When he was asked if the negotiations could be finished this week on the auto issues, he only said that nothing is agreed until everything is agreed. In other words he did not answer the question. This is the third straight week of negotiations between the two nations with Canada sitting on the sidelines. The anonymous three people Bloomberg relies on for information said that the talks were nearing an accord on content and salaries for auto manufacturing.
The U.S., Canada, as well as Mexico, are pushing to have an agreement for Trump and the present Mexican president Pena Nieto to sign before the new Mexican president takes office on December 1. Even though Canada has not been involved in recent talks, both Canada and Mexico insist they expect NAFTA to remain as a three-country agreement. Canada is expected to soon rejoin the talks.
The sunset clause remains an issue
The sunset clause would end NAFTA after five years unless the three nations agree to continue it. As Prof. Laxer pointed out the agreement is basically a corporate rights agreement. Companies making investments in manufacturing want certainty, whereas with the sunset clause there will be doubts about future tariff levels and other corporate protections. Both Canada and Mexico object to the clause. Mexican Economy Minister Guajardo said that the sunset clause formed part of the most complex issues.
Moises Kalach the trade head of the Mexican business chamber CCE said in an interview: “A free-trade agreement is supposed to provide certainty, and this would hurt investment in Mexico and the competitiveness of North America. It’s not something we can work with.”
The new regulations on autos
The Mexican newspaper El Economista reported that Mexico has accepted raising the North American content requirement to the 75 percent level demanded by the U.S. but over a period of five years. This is up from the present 62.5 percent level. However the U.S. had originally asked for 85 percent.
Guajardo also said in a radio interview that Mexico is ready to accept wage requirements near the 40 percent of salaries of at least $16 dollars an hour a position proposed by the U.S. However, when asked to comment about this, Guajard's press office referred only his earlier comments that Mexico had auto proposals on the table. The office declined to say what they were. More lack of transparency. Lighthizer's office would not comment either.

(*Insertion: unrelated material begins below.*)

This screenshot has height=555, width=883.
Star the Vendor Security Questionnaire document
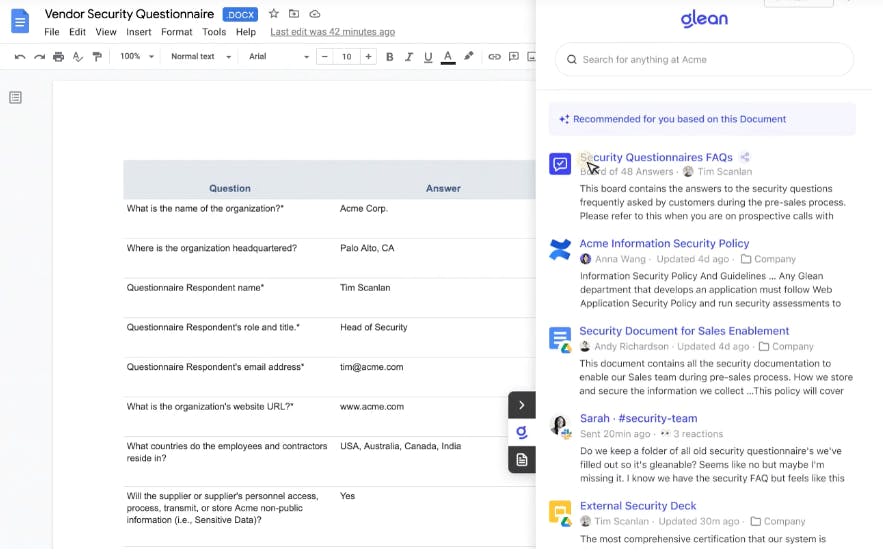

Some argue that Canada should dump NAFTA
Professor Laxer notes that chapter 11 of NAFTA gives corporations the right to sue the Canadian government if it passes laws that hurt the anticipated profits of corporations. Wealthy foreign corporations have already sued Canada successfully eight times, mostly over environmental protection and resource management laws. So far the Canadian taxpayer has had to fork out $314 million.

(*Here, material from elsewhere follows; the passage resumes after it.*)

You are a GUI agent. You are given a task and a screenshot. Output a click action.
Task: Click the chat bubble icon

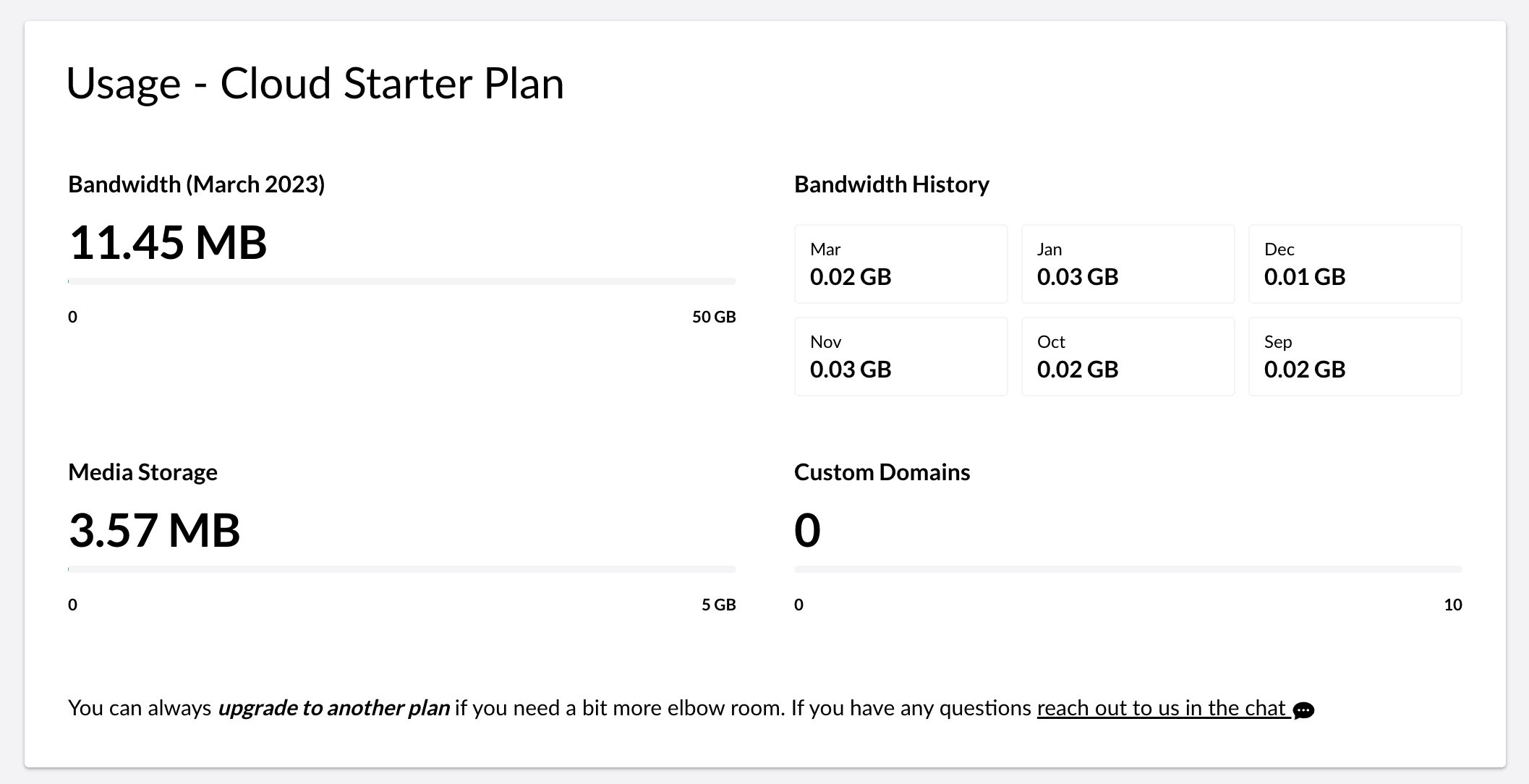(1303, 710)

Perhaps the worst flaw of all is the proportionality issue with is not even on the table or even mentioned by most in mainstream press accounts, as for example by Bloomberg.
Laxer claims: "NAFTA’s biggest flaw is chapter 6—its energy “proportionality” clause. It obliges Canada to make available for export three-quarters of our oil and half our natural gas to the U.S. — even if Canadians are shivering in the dark in an international oil crisis caused by a major Middle East war. Chapter 6 hinders Canada from reducing oil exports in the West to ship the oil to Canadians in the East, who rely on oil imports. Even worse, chapter 6 prevents Canada from reducing the proportion of fuels exported from Alberta’s tarsands and fracking. Two research reports I wrote show that retaining proportionality would lock in an additional 1,488 megatonnes of greenhouse gases between now and 2050 and likely torpedo Canada’s Paris climate promises."